A jet formation model for astrophysical objects

TL;DR

This paper introduces a unified model explaining jet formation across various astrophysical objects, emphasizing turbulence-driven energy storage in accretion disks leading to jet ejection.

Contribution

The model uniquely links turbulence energy fraction to jet formation, applicable to diverse systems like AGN, YSOs, and X-ray binaries.

Findings

Jets originate from the innermost thick disk regions.

A turbulence energy fraction  > 0.5 is necessary for jet formation.

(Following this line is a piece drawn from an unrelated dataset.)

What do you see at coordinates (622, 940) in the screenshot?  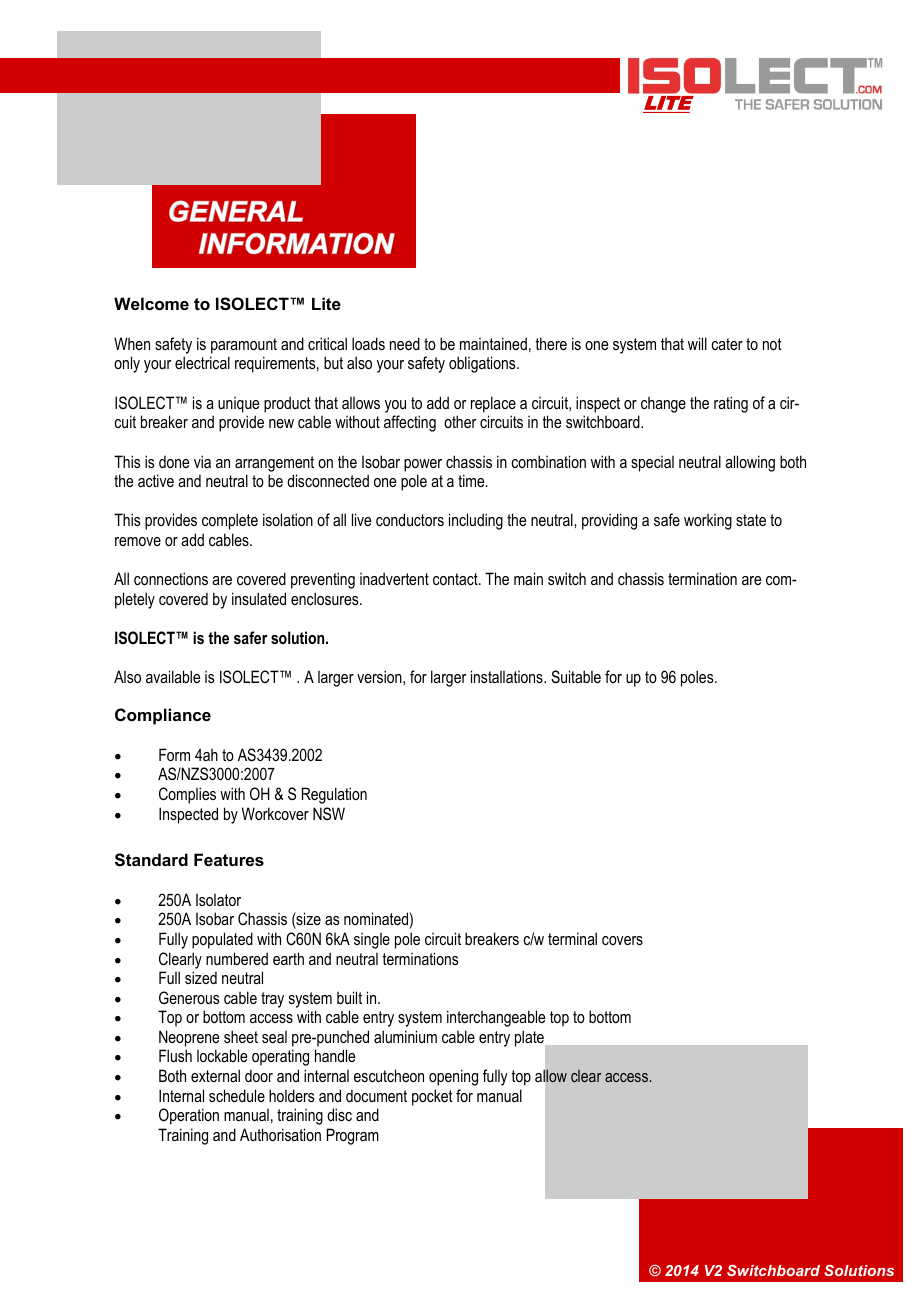 I see `covers` at bounding box center [622, 940].
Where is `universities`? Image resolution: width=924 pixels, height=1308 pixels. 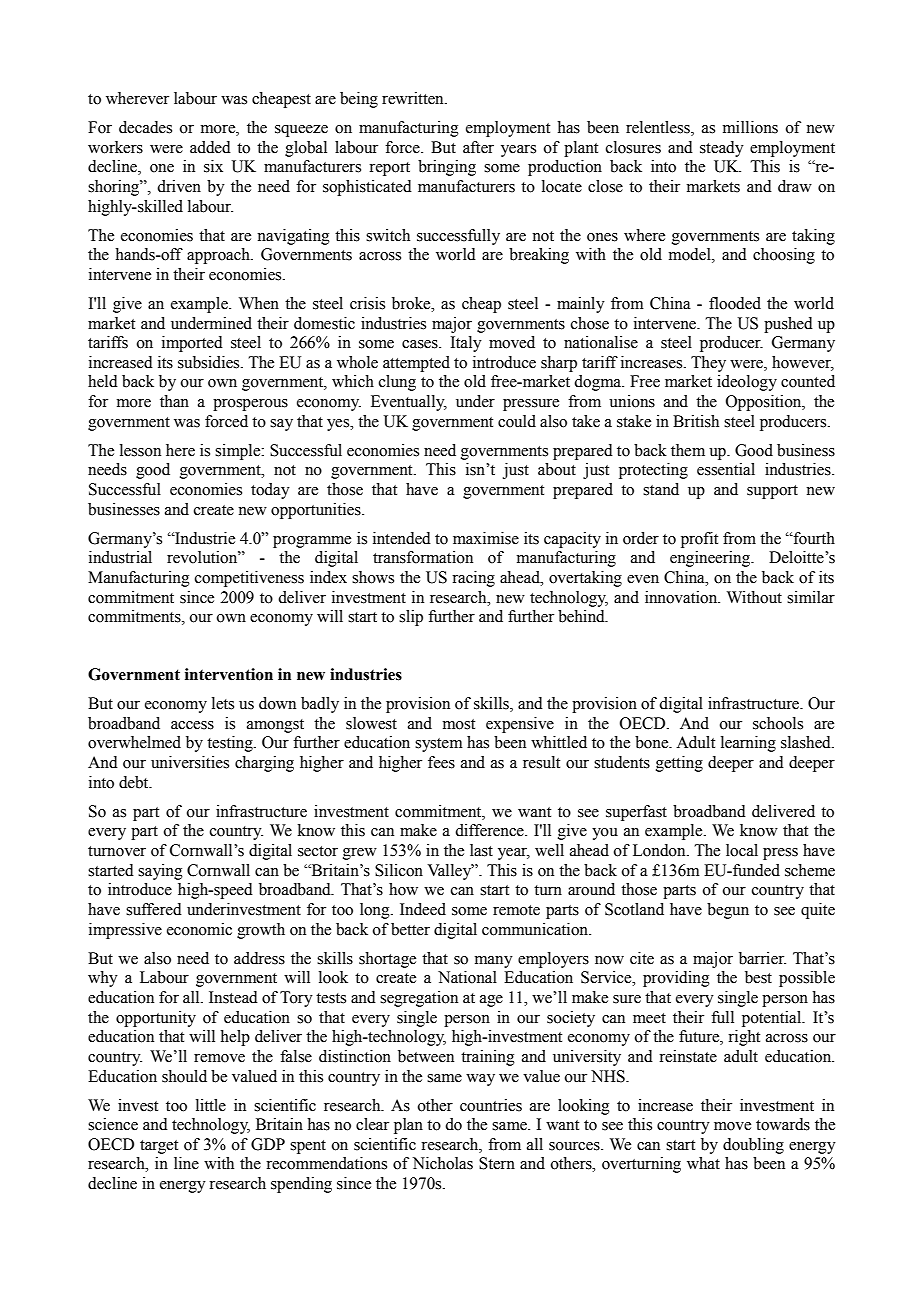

The model unifies jet formation mechanisms across different astronomical objects.

Abstract

We propose a unified model for jet formation applicable to active galactic nuclei, young stellar objects, and X-ray binaries. In this model, the binding energy released from the accretion disk is primarily stored as turbulence rather than being radiated away, leading to the formation of advection-dominated accretion flows. Near the central object, a thick accretion disk with funnel-like structures develops. Within the turbulent flows, the smallest stable blobs can be accelerated beyond the escape velocity through the combination of two mechanisms - the Gaussian-like velocity distribution within the turbulence and a mechanism involving the combined effects of inward pressure force and angular momentum conservation.These rapidly moving blobs may exit through the funnels, collectively forming two opposing jets. This model predicts that jets originate from the innermost region of the thick disk surrounding the central object. The formation of jet is directly related a parameter \eta that describes the energy fraction stored in turbulence in units of the binding energy of local Keplerian energy. \eta > 0.5 is a minimal condition for jet to form. This model can be extended to account for jet formation in active galactic nuclei, young stellar objects, X-ray binaries, and other analogous astronomical systems.